Synchronous cases of plasma cell myeloma and other hematologic malignancy are very rare. Reported cases in the literature include plasma cell myeloma and acute myeloid leukemia [7,8,9], plasma cell myeloma and non-Hodgkin (T-cell) lymphoma [10,11,12], and plasma cell myeloma and a myeloproliferative neoplasm [13, 14]. Only sporadic reports of B-ALL developing after treatment of plasma cell myeloma or plasma cell myeloma arising after therapy for B-ALL have been described in the literature [1,2,3,4,5,6]. To our knowledge, no prior case of synchronous PCN and B-ALL at first presentation has been reported to date. The rarity of all these composite cases — excluding those where a secondary neoplasm developed after therapy — suggests that most of them may be coincidental. However, the pathogenesis of these simultaneous occurrences is not well understood. Since both PCN and B-ALL derive from a B-cell, it is possible that synchronous cases of PCN and B-ALL may originate from a same clone, from different clones, or from PCN “de-differentiation/transformation” into B-ALL [3, 6]. The karyotype in the current case contains abnormalities that have been rarely reported in B-ALL, such as der(18)t(1;18)(q21;q23) [15], but other detected abnormalities overlap with those previously reported in plasma cell myeloma [16, 17]. Therefore, these findings do not support or exclude the possibility of a clonal relationship of these two processes. FISH specific for B-ALL was limited to establish further conclusions. An uncertain finding in this case is that the karyotype did not detect the t(11;14) present in the myeloma FISH panel, which might suggest a potential sample bias from an area rich in B-ALL cells. Given these findings, we evaluated the expression of cyclin D1 at the protein level in both processes and were able to demonstrate overexpression of cyclin D1 in the PCN (Fig. 2C) but not in the B-ALL (Fig. 2F), supporting the findings detected in the myeloma FISH panel.
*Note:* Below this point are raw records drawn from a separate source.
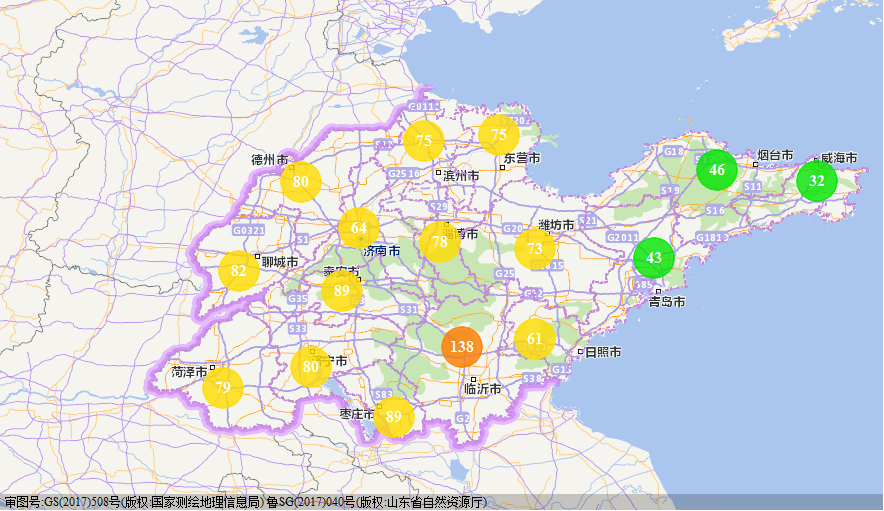Open the yellow 61 marker near Rizhao
Image resolution: width=884 pixels, height=511 pixels.
pos(534,339)
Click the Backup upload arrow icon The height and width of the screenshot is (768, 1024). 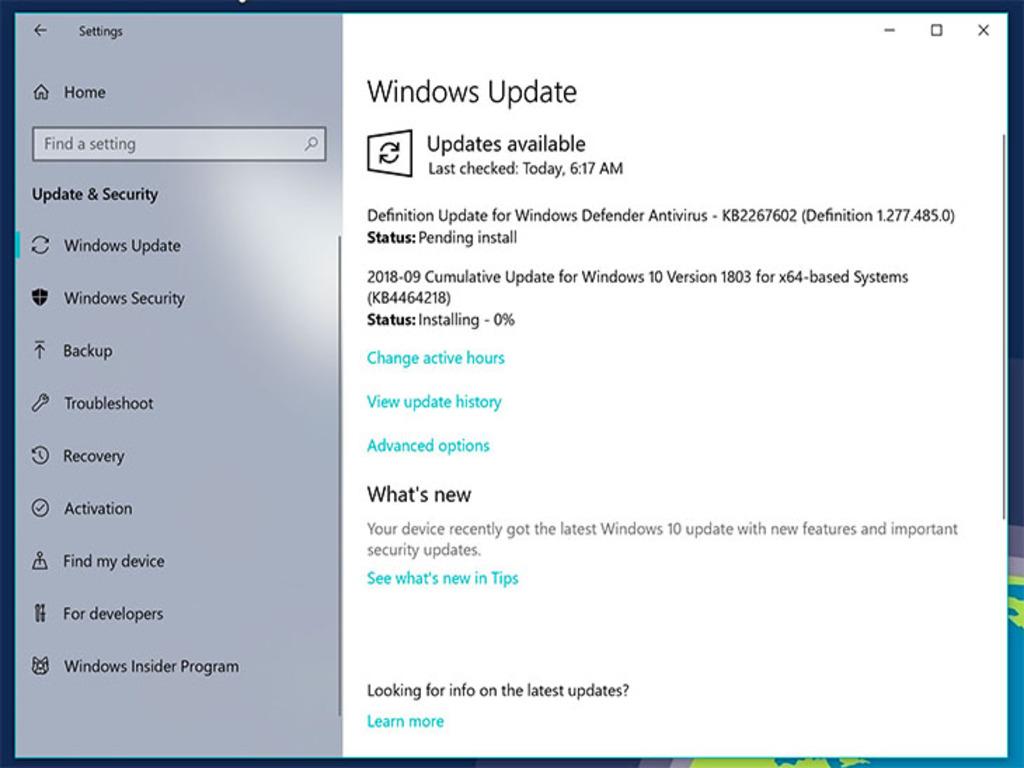(x=40, y=350)
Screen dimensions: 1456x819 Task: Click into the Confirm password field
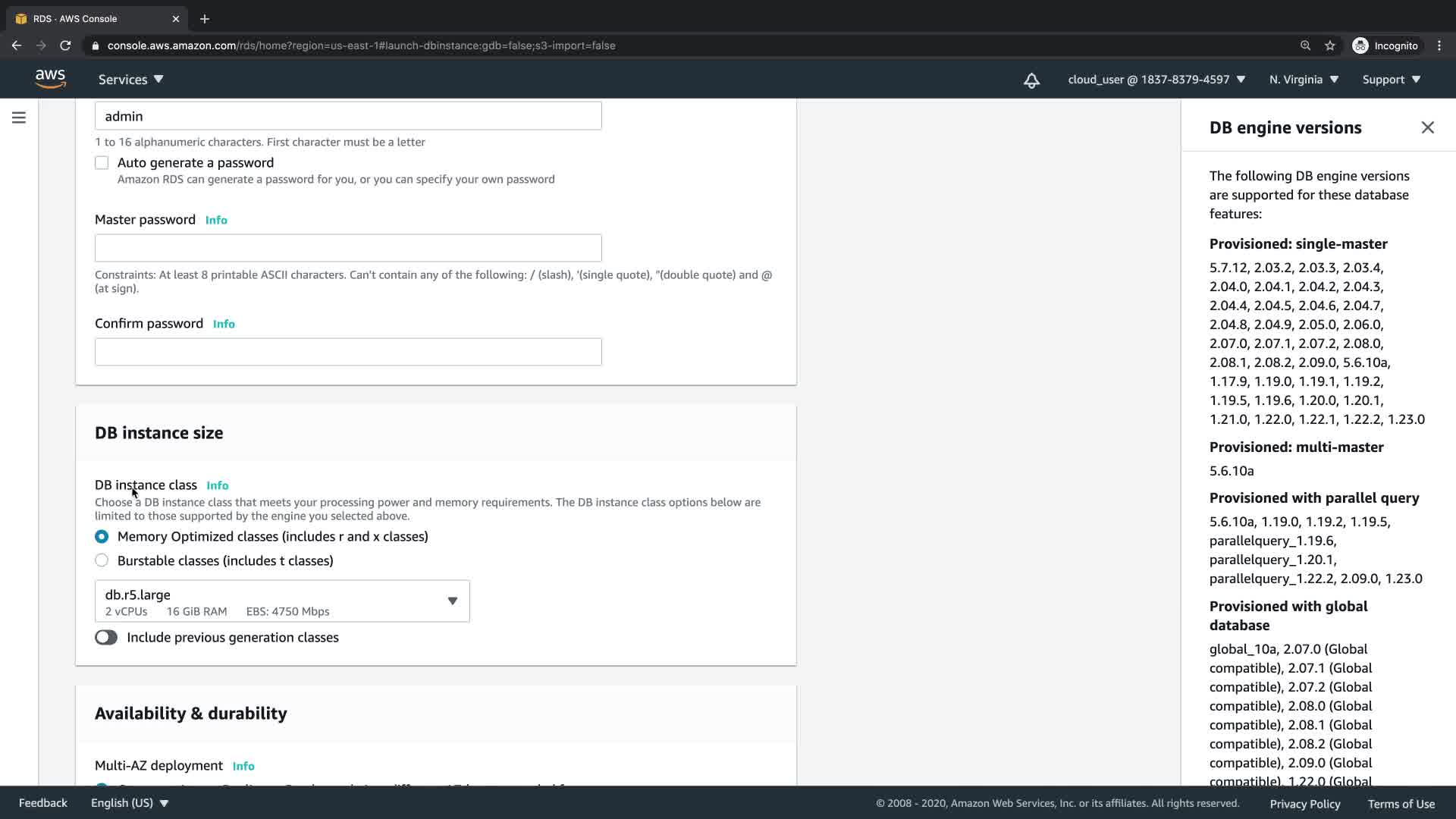coord(348,352)
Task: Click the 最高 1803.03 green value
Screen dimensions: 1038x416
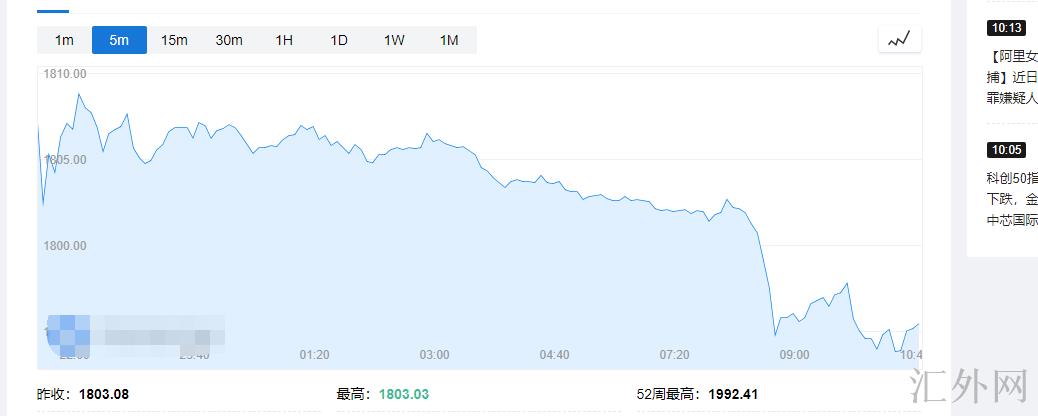Action: [x=403, y=394]
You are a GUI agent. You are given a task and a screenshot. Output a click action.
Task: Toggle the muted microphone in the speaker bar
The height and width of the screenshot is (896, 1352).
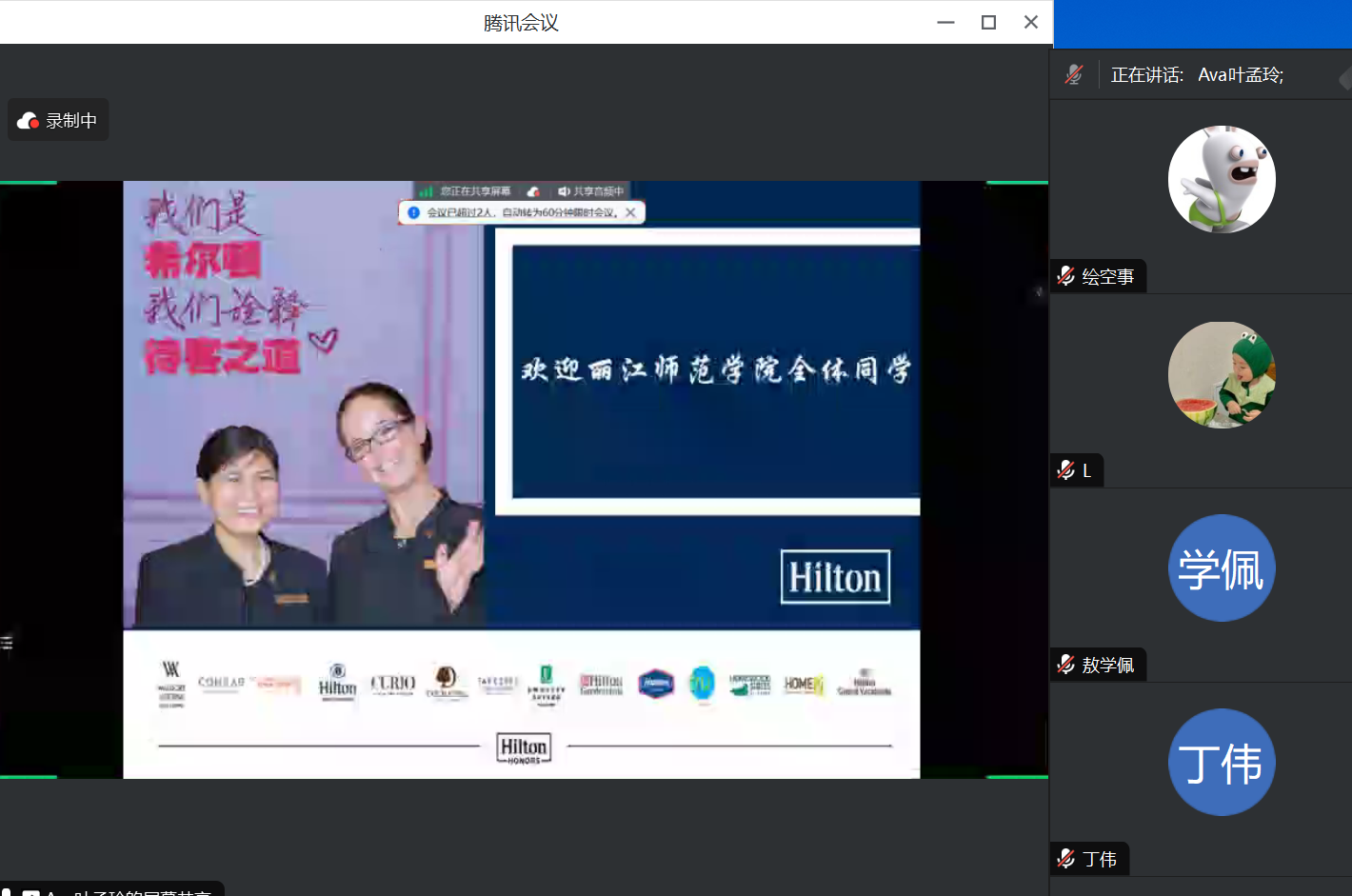pos(1074,75)
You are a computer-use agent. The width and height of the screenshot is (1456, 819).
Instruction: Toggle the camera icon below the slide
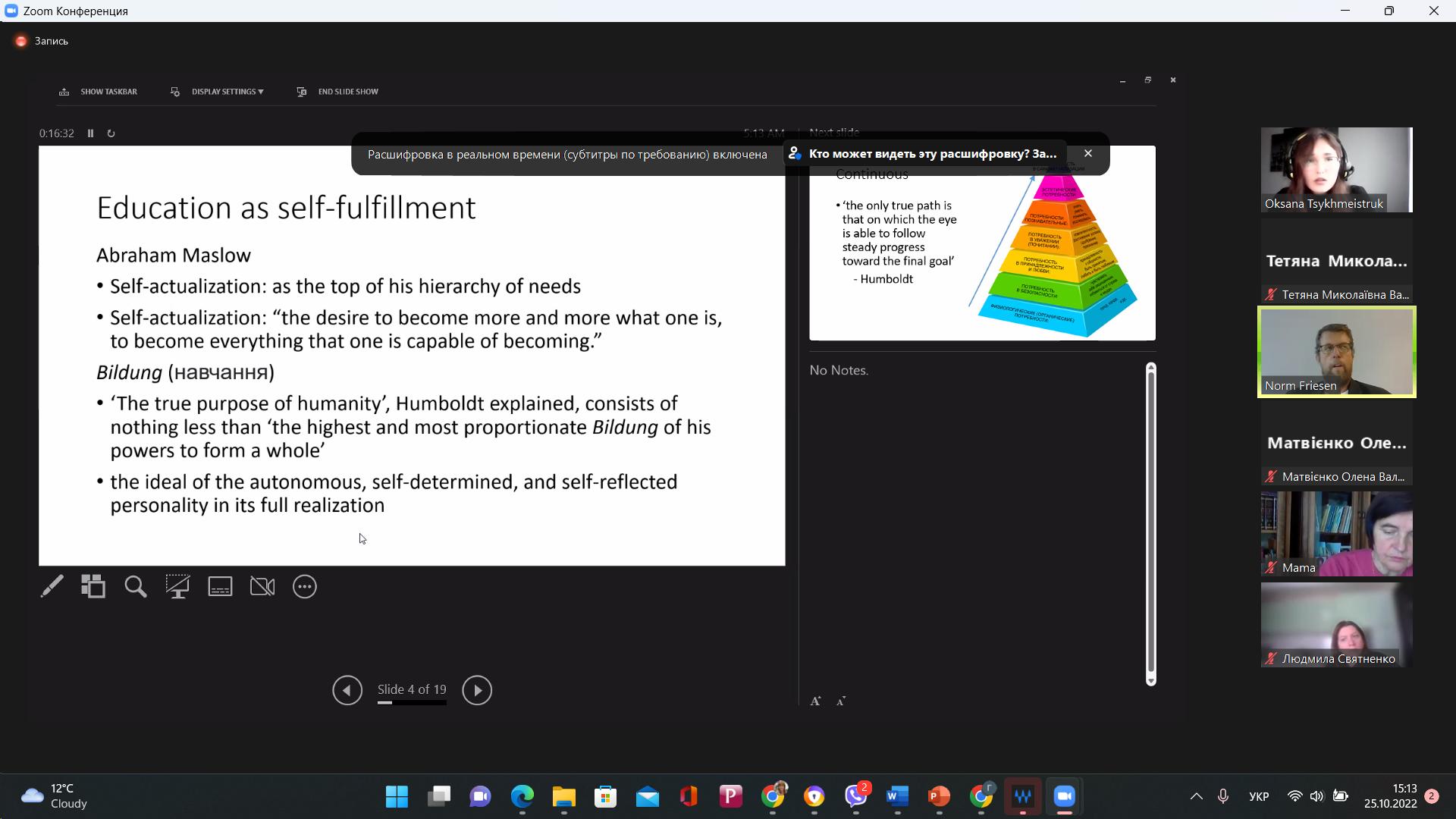[262, 586]
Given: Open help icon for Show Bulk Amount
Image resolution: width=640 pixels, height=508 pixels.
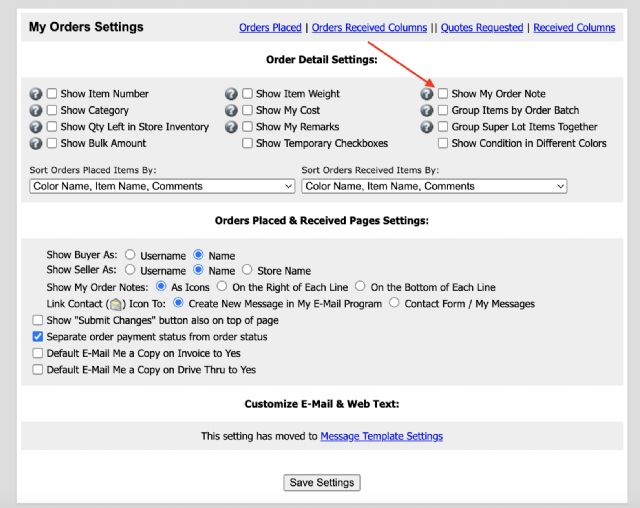Looking at the screenshot, I should 37,144.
The patient presented here showed an excellent response to standard chemotherapy for plasma cell myeloma, followed by autologous stem cell transplant, and myeloma-based maintenance therapy. This suggests that this treatment regimen might be sufficient to achieve a complete remission for both PCN and B-ALL in this kind of patients.

This unique case not only adds to the known repertoire of hematologic neoplasms that can occur in association to a PCN, but also demonstrates that patients presenting with this rare combination of hematopoietic neoplasms can be effectively treated simultaneously with excellent responses. Additional research is warranted to understand the pathophysiology, to identify potential prognostic factors, and to develop specific therapeutic plans for these patients.